The major anthocyanin composition and floral organ structure of C. sinense (Mol) and C. haematodes-DR, R, LR, YG, and WG. (a) Foral organ structure of the Cymbidium species for anthocyanin content detection. DR: dark-red tepals; R: red tepals; LR: light-red tepals; YG: yellow-green tepals; WG: white-green tepals. (b) Anthocyanin composition and content among different samples. The x-axis represents samples with different flower colors, C. sinense (Mol) and C. haematodes accessions with different flower colors (DR, R, LR, YG, and WG).
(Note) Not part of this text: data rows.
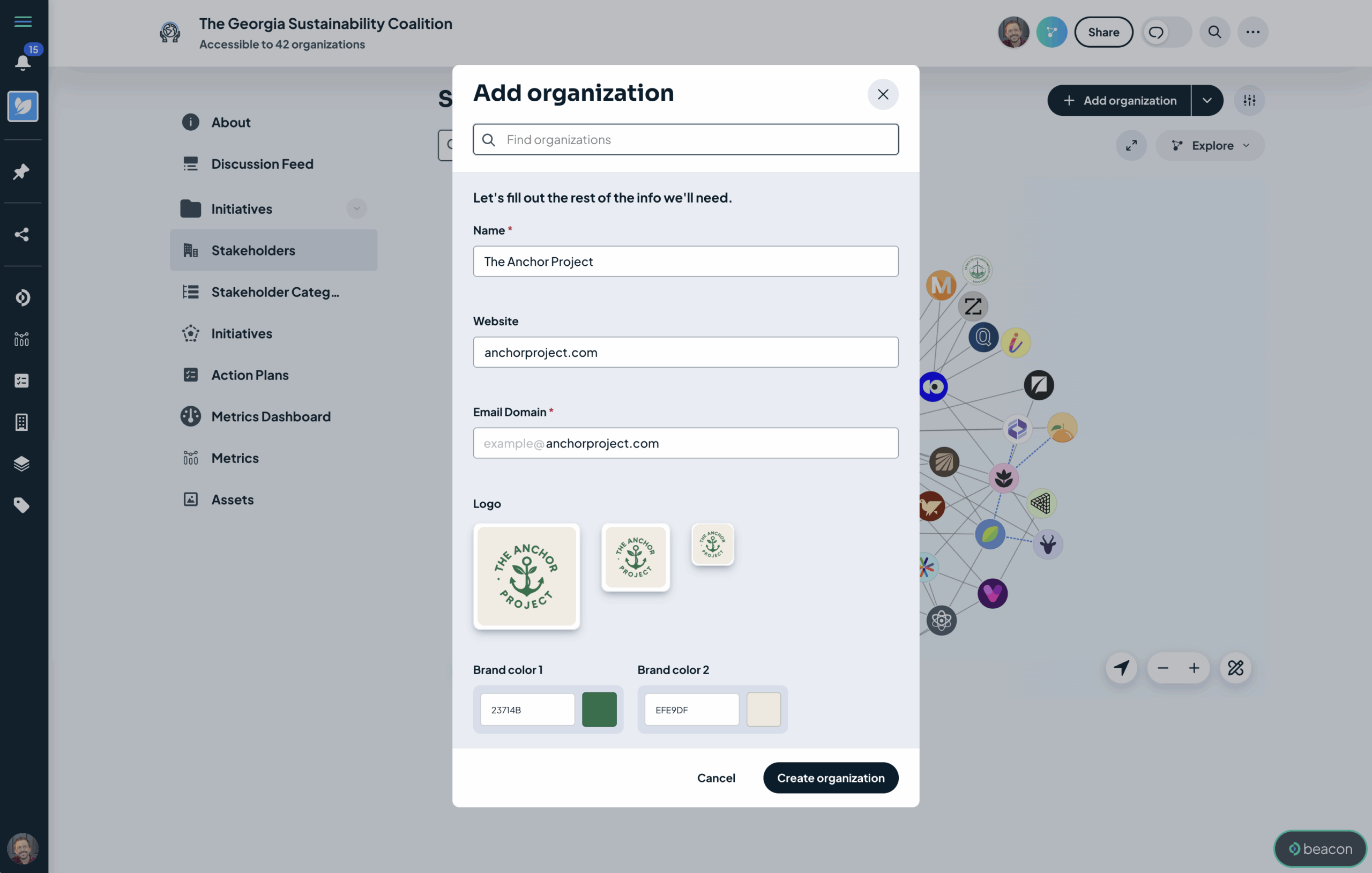Click the Create organization button
The image size is (1372, 873).
(x=830, y=778)

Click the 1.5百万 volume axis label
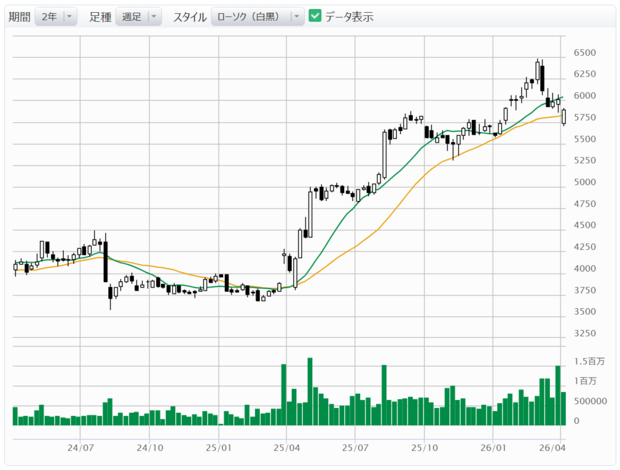(x=588, y=361)
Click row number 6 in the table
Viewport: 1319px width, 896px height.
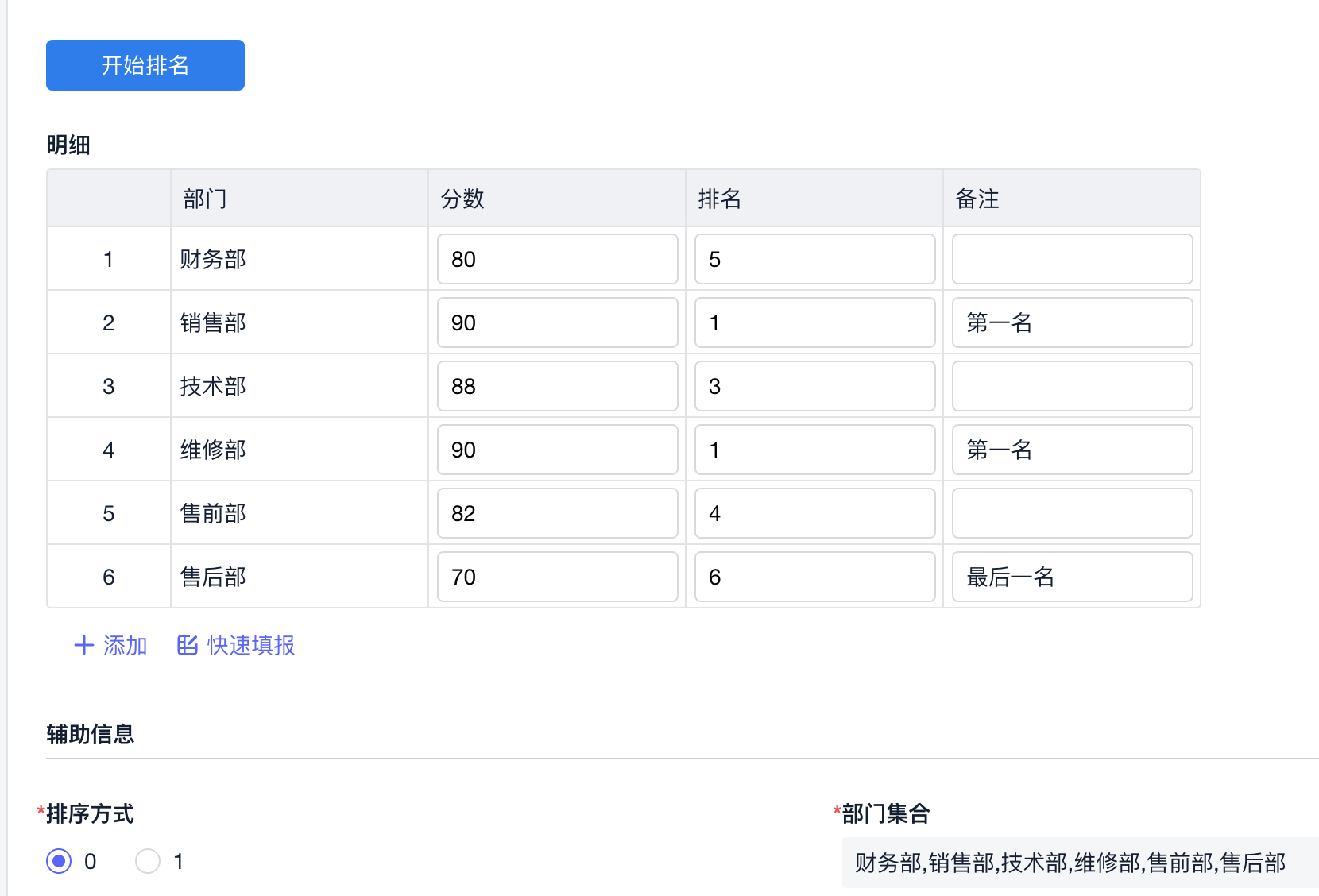(109, 577)
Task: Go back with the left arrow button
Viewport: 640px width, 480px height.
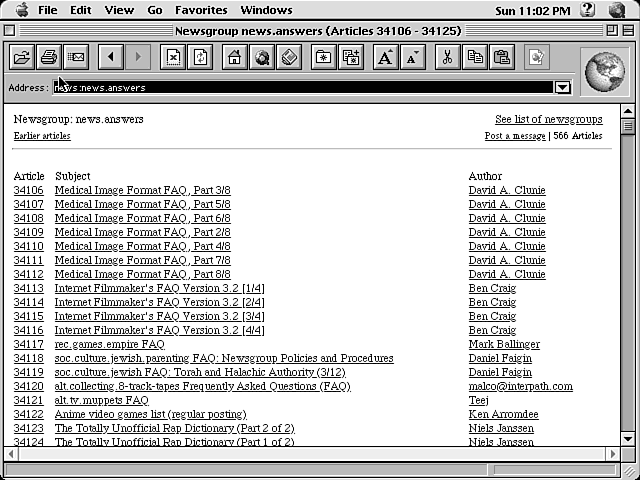Action: (110, 57)
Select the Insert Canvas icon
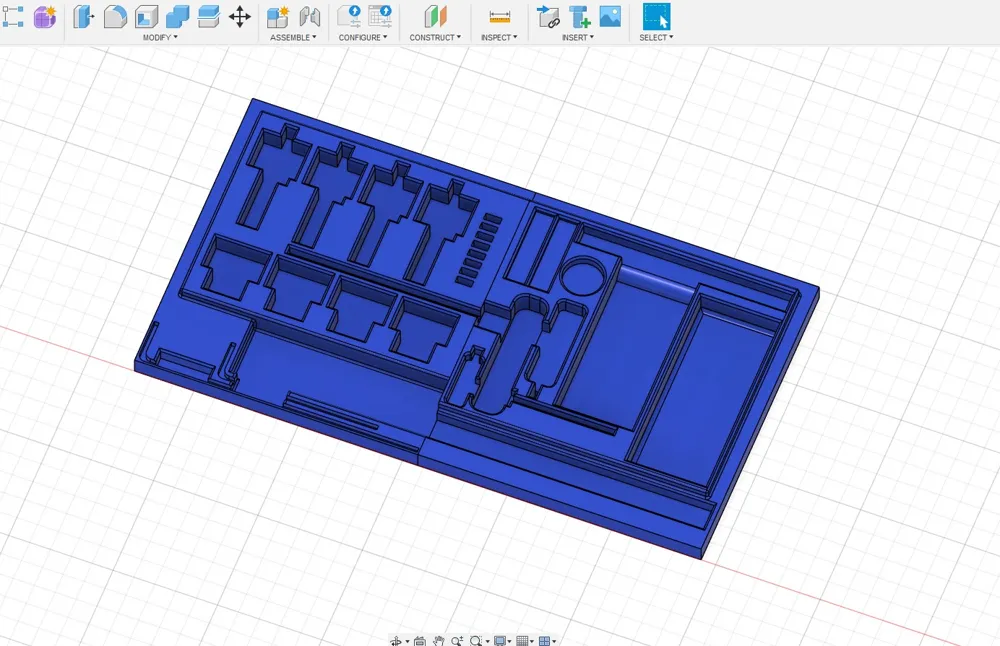Screen dimensions: 1000x646 pos(610,15)
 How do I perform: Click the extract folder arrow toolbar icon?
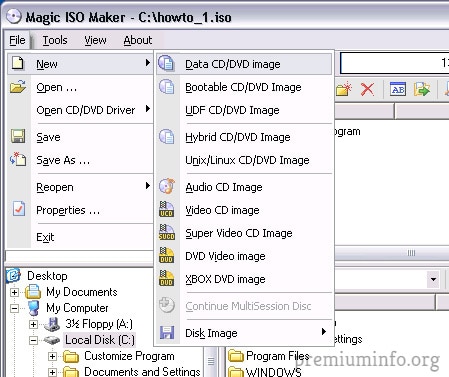click(x=422, y=89)
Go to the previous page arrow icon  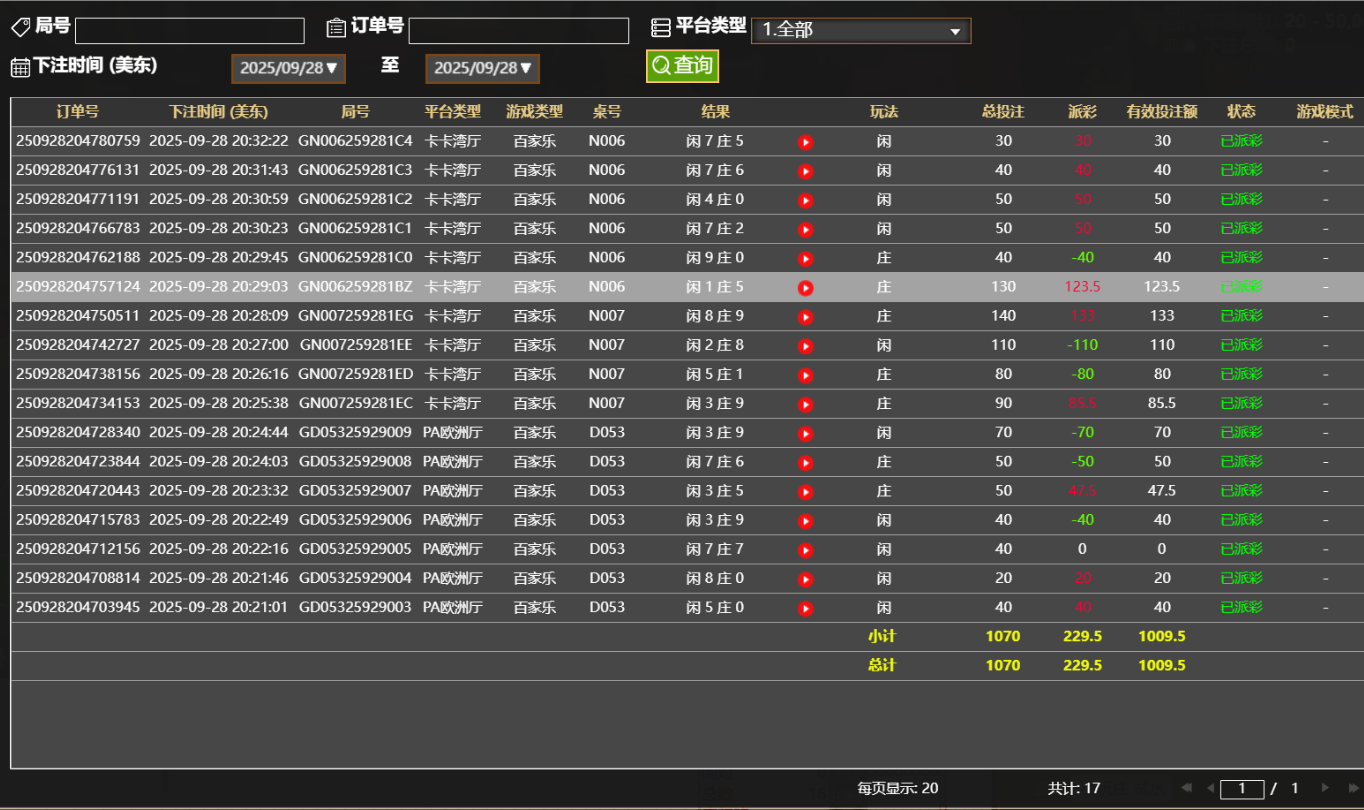pos(1211,787)
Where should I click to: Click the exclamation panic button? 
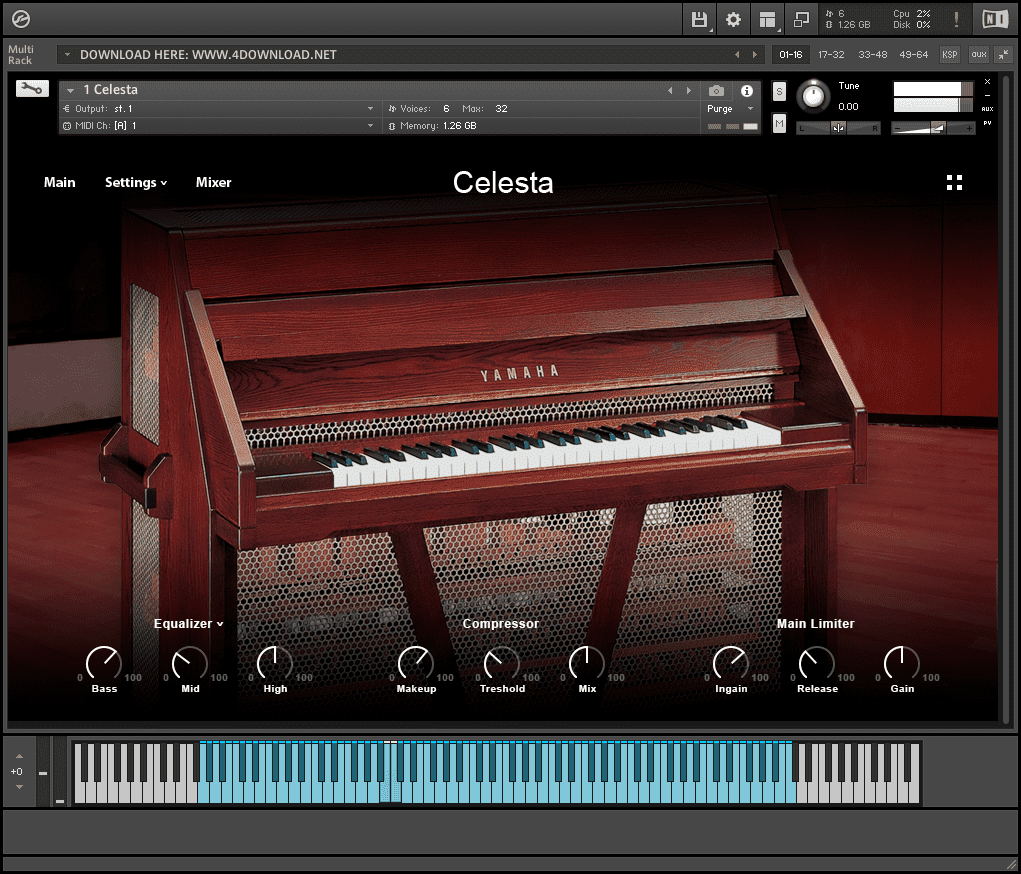pos(956,19)
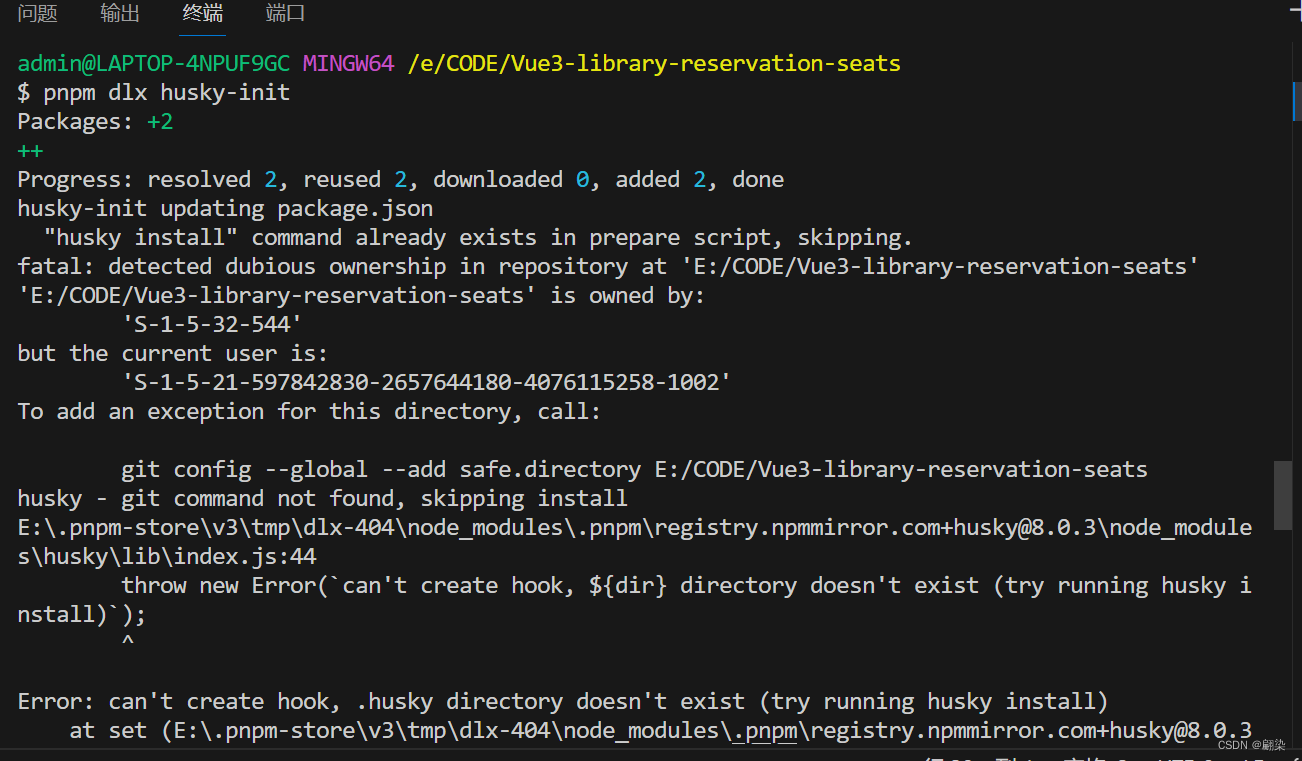1302x761 pixels.
Task: Select the active 终端 (Terminal) tab
Action: pos(201,14)
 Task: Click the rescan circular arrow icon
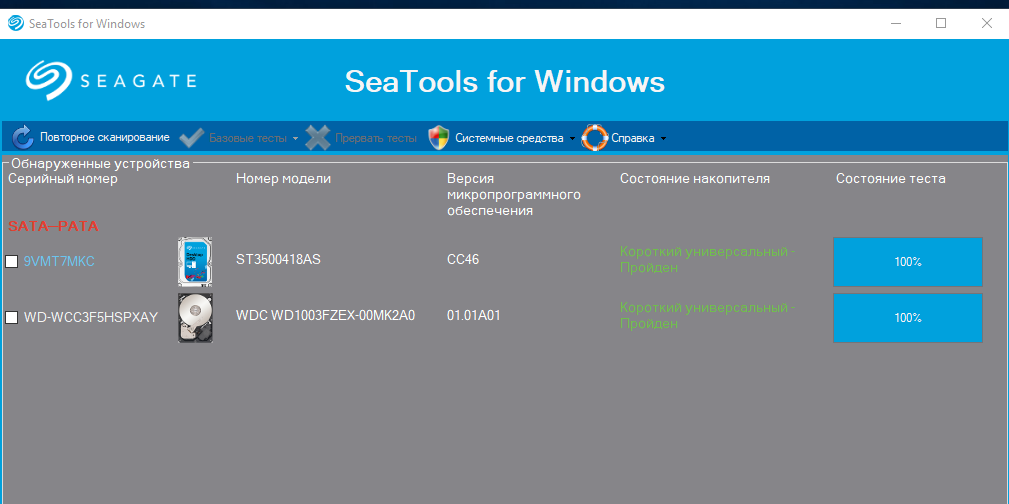(23, 138)
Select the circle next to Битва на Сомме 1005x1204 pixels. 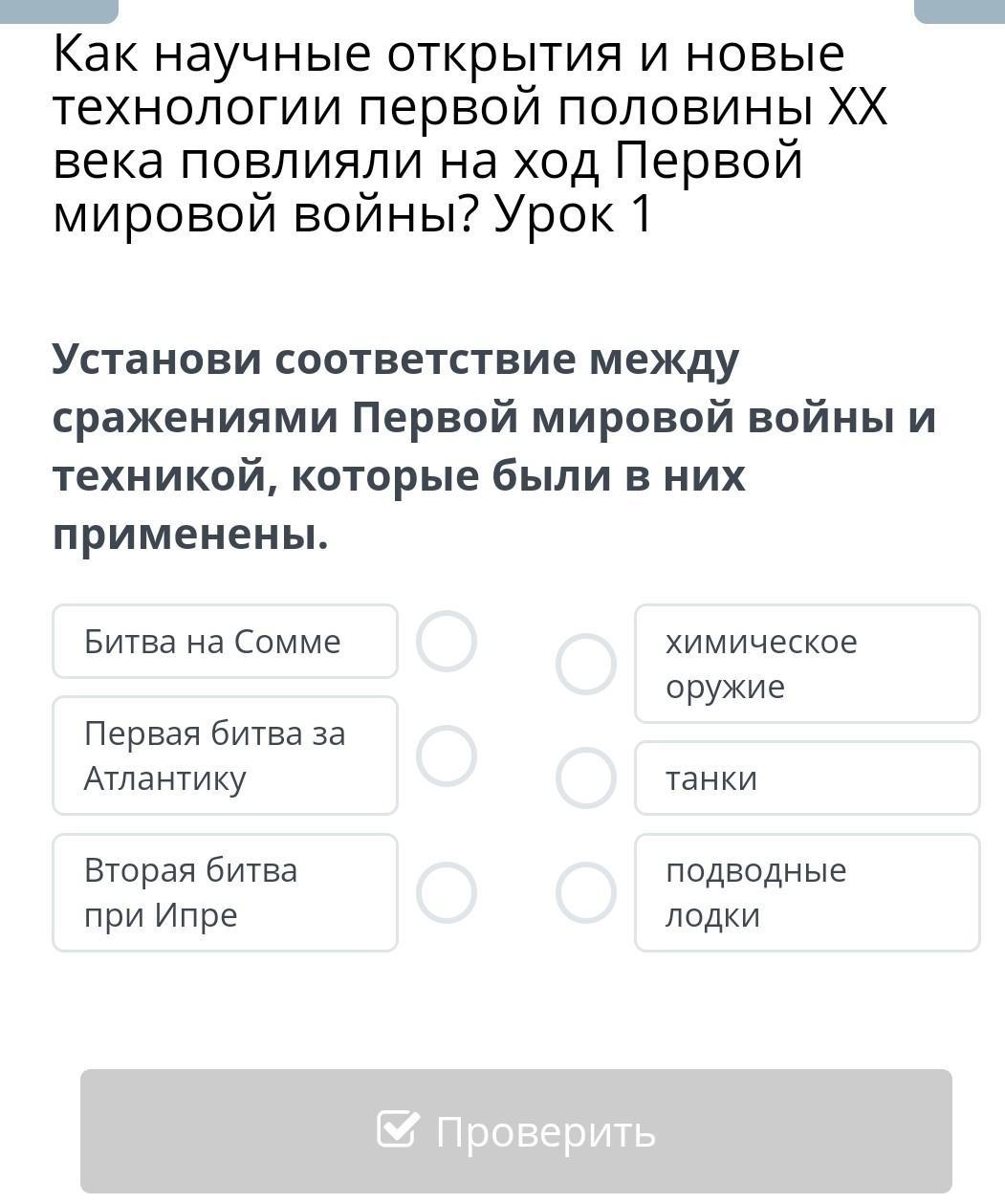(447, 641)
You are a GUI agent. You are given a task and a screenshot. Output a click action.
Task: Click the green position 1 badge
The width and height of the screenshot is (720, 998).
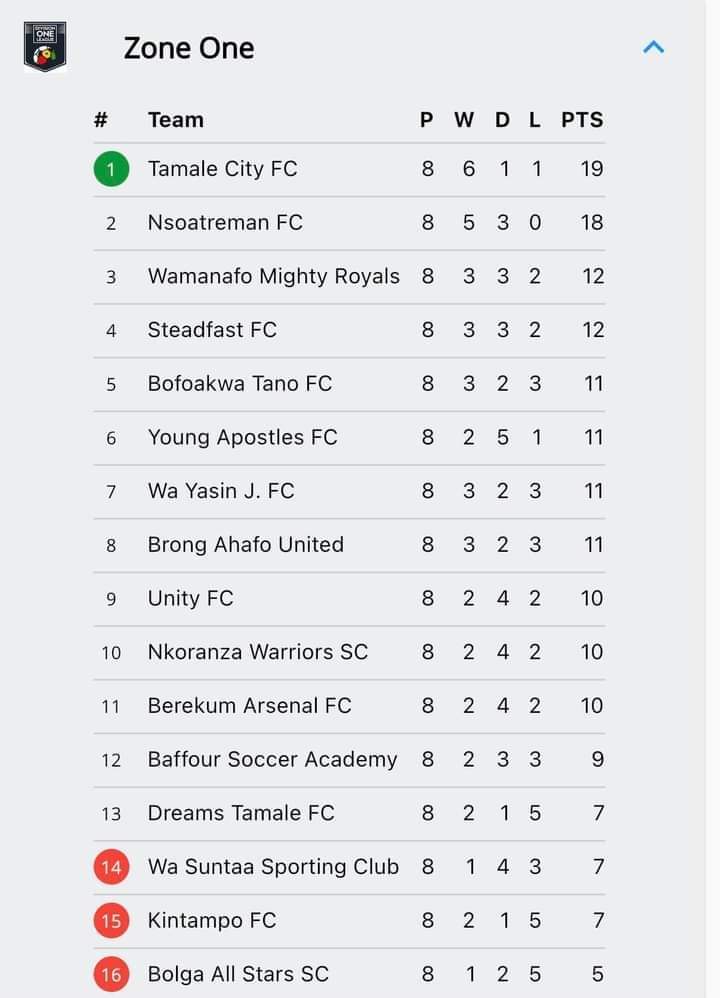pyautogui.click(x=111, y=169)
The y-axis represents the content of pigments (ug/g FW). The pigments are indicated in different colors of dots, lines, and shades. Cyanidin: red; Delphinidin: blue; Malvidin: brown; Pelargonidin: pink; Peonidin: yellow; Petunidin: purple.

Figure 6.

Expression patterns of 31 CysMYBs in tepals of C. sinense (Mol) and C. haematodes accessions with different flower colors (DR, R, LR, YG, and WG), according to the FPKM values. The CysMYB groups are indicated with different color blocks: 1R-MYB (black), R2R3-MYB (yellow), 3R-MYB (red), 5R-MYB (green), MYB-CC (blue), MYBCDC (purple). DR: dark-red tepals; R: red tepals; LR: light-red tepals; YG: yellow-green tepals; WG: white-green tepals.

Figure 7.

The expression of nine CysMYBs genes among different flower colors of C. sinense and C. haematodes using qRCR. Values are mean ± standard deviation (SD) of three biological replicates. Statistics were analyzed using one-way ANOVA (p < 0.05), and * indicates significant differences in values. * p < 0.05, ** p < 0.01, *** p < 0.001, and **** p < 0.0001. Mol, C. sinense 'Qihei'; DR, R, LR, YG, WG, and W indicate C. haematodes accessions with different colors. DR: dark-red tepals; R: red tepals; LR: light-red tepals; YG: yellow-green tepals; WG: white-green tepals; W: white tepals.

Figure 8.

Subcellular localization of the CysMYB131 protein. Gene-GFP fusion construct was transiently expressed in Nicotiana benthamiana. From left to right: fluorescence of the gene-GFP fusion construct (green), fluorescence of the nuclear marker DsRed (red), bright-field, and merged images.